Another concern, according to DeMaeyer is that there currently aren’t enough resources to help victims in the way the program would like to.

“We don’t have the manpower, we don’t have the people to take somebody through the process like that,” Durham said. “They come in, they report, they talk… they get referred over to counseling or referred to psychology. If they have to get a rape kit done, they take them down to Grady Hospital…. It’s just not as hands-on as what could be done.”

Another recommendation is to require training on sexual violence prevention. New students are introduced to some points of sexual violence prevention at Familiarization and Adaptation to the Surroundings and Environs of Tech (FASET), and the WRC presents information on sexual violence to health classes, but there is not required, in-depth training.

“The task force feels it’s really important that all students and all faculty and staff have some sort of training,” Durham said.

Another major focus of the recommendation is organizing media campaigns to raise awareness about the issue and especially to engage men on the problem.

“Engaging men is a really critical part of what we’re going to be doing because [at] Georgia Tech, the reality of our male to female student ratio [means that] we have a really unique opportunity to be leaders in engaging men to end sexual violence,” said Dillon Roseen, Undergraduate Student President and task force member.
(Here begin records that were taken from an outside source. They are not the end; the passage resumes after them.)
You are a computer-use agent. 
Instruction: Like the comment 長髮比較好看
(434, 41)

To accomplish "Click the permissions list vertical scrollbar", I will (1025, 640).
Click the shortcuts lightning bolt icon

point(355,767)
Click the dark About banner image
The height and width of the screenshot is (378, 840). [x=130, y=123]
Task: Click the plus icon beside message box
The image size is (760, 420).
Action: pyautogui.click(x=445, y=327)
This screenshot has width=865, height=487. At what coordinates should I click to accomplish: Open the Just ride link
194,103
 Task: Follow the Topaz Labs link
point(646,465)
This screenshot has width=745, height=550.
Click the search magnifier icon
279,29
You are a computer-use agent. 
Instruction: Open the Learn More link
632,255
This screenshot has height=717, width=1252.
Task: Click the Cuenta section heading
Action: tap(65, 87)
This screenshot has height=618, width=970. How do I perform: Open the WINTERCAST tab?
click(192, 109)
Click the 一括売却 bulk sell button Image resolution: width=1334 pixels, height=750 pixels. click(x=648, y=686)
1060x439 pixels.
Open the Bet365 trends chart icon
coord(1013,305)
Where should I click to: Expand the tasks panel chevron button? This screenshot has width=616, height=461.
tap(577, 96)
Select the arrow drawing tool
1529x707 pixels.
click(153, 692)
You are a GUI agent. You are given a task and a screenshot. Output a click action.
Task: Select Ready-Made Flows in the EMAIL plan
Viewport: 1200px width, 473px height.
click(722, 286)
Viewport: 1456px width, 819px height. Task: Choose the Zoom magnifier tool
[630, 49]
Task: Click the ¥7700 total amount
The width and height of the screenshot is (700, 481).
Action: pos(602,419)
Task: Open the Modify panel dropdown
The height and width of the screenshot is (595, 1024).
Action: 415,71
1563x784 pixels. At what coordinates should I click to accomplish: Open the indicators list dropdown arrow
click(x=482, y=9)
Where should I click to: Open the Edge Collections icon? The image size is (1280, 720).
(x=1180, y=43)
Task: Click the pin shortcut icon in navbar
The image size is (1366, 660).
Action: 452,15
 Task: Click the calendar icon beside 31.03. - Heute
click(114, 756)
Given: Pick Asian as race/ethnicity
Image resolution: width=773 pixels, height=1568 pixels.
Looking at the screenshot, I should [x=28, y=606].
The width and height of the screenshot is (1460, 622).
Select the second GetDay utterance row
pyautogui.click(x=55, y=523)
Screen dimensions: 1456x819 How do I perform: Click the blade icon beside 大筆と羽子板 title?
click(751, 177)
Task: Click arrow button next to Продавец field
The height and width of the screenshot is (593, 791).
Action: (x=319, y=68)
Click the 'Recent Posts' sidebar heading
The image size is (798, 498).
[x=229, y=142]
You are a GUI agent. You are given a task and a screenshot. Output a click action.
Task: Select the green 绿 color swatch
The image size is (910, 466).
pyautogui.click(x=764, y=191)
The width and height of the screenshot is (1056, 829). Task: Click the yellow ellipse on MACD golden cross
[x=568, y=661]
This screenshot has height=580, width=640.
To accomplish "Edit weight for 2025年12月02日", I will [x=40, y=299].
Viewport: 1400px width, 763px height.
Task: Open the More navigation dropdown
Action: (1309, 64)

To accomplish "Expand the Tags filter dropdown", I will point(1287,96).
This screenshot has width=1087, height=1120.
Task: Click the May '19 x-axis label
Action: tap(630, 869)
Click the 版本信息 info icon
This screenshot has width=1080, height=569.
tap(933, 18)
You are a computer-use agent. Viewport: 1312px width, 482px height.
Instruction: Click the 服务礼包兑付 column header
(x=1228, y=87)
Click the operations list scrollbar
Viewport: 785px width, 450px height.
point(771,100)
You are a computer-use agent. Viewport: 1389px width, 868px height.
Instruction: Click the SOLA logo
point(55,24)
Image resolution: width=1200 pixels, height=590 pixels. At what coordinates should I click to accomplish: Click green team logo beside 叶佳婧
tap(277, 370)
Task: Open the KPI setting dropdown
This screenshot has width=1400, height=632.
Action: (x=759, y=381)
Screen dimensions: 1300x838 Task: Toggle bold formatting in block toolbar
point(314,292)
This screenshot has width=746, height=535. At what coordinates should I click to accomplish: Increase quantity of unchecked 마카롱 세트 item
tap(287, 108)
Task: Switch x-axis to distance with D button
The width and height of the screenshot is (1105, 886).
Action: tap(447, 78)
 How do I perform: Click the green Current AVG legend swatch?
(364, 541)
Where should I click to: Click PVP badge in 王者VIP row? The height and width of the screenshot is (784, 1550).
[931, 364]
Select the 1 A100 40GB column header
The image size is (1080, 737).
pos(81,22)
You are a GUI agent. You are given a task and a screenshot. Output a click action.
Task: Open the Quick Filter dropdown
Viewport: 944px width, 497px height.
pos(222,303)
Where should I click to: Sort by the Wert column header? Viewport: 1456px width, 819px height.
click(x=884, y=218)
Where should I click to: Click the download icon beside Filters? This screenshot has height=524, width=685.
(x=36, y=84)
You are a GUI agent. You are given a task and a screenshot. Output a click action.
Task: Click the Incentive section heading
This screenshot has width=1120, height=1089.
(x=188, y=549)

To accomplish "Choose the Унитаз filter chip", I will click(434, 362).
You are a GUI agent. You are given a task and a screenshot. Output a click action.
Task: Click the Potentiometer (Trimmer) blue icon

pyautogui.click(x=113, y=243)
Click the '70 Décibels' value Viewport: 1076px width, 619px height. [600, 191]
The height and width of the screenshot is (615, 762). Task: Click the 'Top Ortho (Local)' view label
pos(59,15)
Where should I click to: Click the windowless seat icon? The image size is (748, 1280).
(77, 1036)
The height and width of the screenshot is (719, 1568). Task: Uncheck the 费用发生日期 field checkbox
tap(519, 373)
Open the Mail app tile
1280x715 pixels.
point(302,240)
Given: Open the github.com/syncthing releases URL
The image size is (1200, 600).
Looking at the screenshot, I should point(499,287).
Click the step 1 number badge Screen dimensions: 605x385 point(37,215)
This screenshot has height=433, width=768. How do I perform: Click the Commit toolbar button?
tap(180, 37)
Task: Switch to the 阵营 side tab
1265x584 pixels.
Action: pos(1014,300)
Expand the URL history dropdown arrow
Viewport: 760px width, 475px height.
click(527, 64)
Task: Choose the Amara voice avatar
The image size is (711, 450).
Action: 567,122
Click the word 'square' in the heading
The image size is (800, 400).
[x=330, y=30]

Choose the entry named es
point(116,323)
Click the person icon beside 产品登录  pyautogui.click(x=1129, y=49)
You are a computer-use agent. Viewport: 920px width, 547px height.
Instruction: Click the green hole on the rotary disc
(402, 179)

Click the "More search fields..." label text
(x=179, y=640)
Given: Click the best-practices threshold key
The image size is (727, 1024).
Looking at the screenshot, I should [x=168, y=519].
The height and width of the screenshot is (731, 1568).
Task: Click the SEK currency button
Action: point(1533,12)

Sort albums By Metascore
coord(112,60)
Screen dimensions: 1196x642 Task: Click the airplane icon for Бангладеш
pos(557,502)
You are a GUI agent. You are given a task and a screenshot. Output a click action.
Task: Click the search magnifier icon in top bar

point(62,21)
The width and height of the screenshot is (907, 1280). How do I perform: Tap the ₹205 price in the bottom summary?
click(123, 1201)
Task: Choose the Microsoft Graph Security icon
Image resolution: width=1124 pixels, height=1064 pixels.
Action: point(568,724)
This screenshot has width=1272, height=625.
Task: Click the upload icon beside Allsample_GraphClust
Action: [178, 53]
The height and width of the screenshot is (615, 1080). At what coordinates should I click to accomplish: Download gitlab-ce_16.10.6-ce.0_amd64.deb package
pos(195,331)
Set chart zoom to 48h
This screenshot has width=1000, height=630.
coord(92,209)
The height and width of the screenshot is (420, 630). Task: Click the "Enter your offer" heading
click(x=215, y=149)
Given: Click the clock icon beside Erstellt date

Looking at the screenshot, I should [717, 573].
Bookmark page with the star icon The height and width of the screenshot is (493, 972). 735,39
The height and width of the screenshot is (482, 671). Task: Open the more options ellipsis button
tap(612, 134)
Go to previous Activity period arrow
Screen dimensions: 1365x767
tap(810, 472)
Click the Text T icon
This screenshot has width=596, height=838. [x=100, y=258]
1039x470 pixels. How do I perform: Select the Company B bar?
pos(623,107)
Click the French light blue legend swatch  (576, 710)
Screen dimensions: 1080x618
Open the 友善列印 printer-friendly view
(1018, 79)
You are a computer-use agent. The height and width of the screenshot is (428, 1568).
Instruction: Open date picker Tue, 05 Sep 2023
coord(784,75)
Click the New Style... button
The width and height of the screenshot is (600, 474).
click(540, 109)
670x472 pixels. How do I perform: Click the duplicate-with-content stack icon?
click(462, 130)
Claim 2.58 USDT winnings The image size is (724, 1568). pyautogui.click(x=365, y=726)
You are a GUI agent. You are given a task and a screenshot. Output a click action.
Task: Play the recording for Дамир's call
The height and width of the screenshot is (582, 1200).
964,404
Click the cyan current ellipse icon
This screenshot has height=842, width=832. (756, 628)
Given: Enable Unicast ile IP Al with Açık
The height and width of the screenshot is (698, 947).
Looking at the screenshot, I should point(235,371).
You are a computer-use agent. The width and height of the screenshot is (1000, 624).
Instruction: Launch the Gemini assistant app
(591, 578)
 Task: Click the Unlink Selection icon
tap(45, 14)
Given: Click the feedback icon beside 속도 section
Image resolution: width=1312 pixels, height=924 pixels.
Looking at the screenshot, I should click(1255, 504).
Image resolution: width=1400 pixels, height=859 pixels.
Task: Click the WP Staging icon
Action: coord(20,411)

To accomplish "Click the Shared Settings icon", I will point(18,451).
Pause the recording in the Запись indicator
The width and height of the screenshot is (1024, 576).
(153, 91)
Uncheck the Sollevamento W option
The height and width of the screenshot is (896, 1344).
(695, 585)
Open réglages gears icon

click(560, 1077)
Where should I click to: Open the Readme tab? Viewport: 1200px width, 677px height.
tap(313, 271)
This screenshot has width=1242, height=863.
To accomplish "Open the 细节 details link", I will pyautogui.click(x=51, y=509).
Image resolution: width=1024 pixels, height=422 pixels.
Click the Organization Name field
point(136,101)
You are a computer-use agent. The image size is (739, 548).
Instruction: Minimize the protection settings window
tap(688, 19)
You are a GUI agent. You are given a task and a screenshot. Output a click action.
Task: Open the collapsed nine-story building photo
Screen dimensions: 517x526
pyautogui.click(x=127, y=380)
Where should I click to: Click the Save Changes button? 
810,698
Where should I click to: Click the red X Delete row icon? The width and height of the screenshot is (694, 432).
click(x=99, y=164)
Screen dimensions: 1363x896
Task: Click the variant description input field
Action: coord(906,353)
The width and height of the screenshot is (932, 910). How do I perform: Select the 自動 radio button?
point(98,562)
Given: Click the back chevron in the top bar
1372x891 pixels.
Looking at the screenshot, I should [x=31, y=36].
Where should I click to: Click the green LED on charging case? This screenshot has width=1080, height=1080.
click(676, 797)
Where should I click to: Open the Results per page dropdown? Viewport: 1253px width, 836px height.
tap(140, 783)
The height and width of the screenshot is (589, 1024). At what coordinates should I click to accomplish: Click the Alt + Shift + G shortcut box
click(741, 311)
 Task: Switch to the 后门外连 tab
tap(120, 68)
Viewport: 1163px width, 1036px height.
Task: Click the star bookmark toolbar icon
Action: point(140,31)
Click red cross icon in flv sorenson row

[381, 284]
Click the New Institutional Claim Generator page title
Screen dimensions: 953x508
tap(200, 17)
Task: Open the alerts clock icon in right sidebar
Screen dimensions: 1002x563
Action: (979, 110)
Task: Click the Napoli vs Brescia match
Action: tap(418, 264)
Roseen is also leading an initiative to produce a video series in which prominent men on campus talk about the issue of sexual assault and encourage their peers to get involved. SGA is also forming an SGA-led student subcommittee dedicated to sexual violence prevention.

According to DeMaeyer, there is currently no system in place for entirely anonymous reporting for sexual assault. Victims of sexual violence can file confidential reports at the WRC and receive guidance about their rights, the Institute’s responsibilities and support.

The consultation is confidential, but their name is written in a file. The goal, according to DeMaeyer is that students can report completely confidentially.

“One of the big things is we really don’t know the full scope of the problem here at Georgia Tech because we don’t have the data because most women, or most victims, don’t come forward and don’t give that, so we don’t know the scope, and that is one of our biggest issues right now,” Durham said.

After the report was finalized, members of the task force and others on campus began implementing parts of the recommendation. The communication strategy for raising awareness of sexual violence on campus, for example, is already being planned. After the possible structure and details of the Wellness Initiative are determined by Strategic Consulting, a search can begin for a director of the SVP Center.

Last year, sexual violence came to the forefront after a fraternity on campus, Phi Kappa Tau, was disbanded for allowing a “pattern of sexual violence that… suggests a deep-rooted culture within the fraternity that is obscene, indecent and endangers women,” among other violations. One particular event was a so-called “rape-bait” e-mail which suggested that fraternity members provide alcohol to women in order to have sex with them. A fraternity member was also arrested for sexual assault in February.

“I think it’s very easy for people to come into college not being sure of who they are as a person and joining a group, a club, an organization and then finding their identity through that and [Phi Kappa Tau] could be an example of that. I don’t think everyone in that group was or is a type of person who is going to commit an act of sexual assault, but I think that when you are a part of that group and you’re not willing to [speak out], I think you can be just as much at fault….,” Roseen said.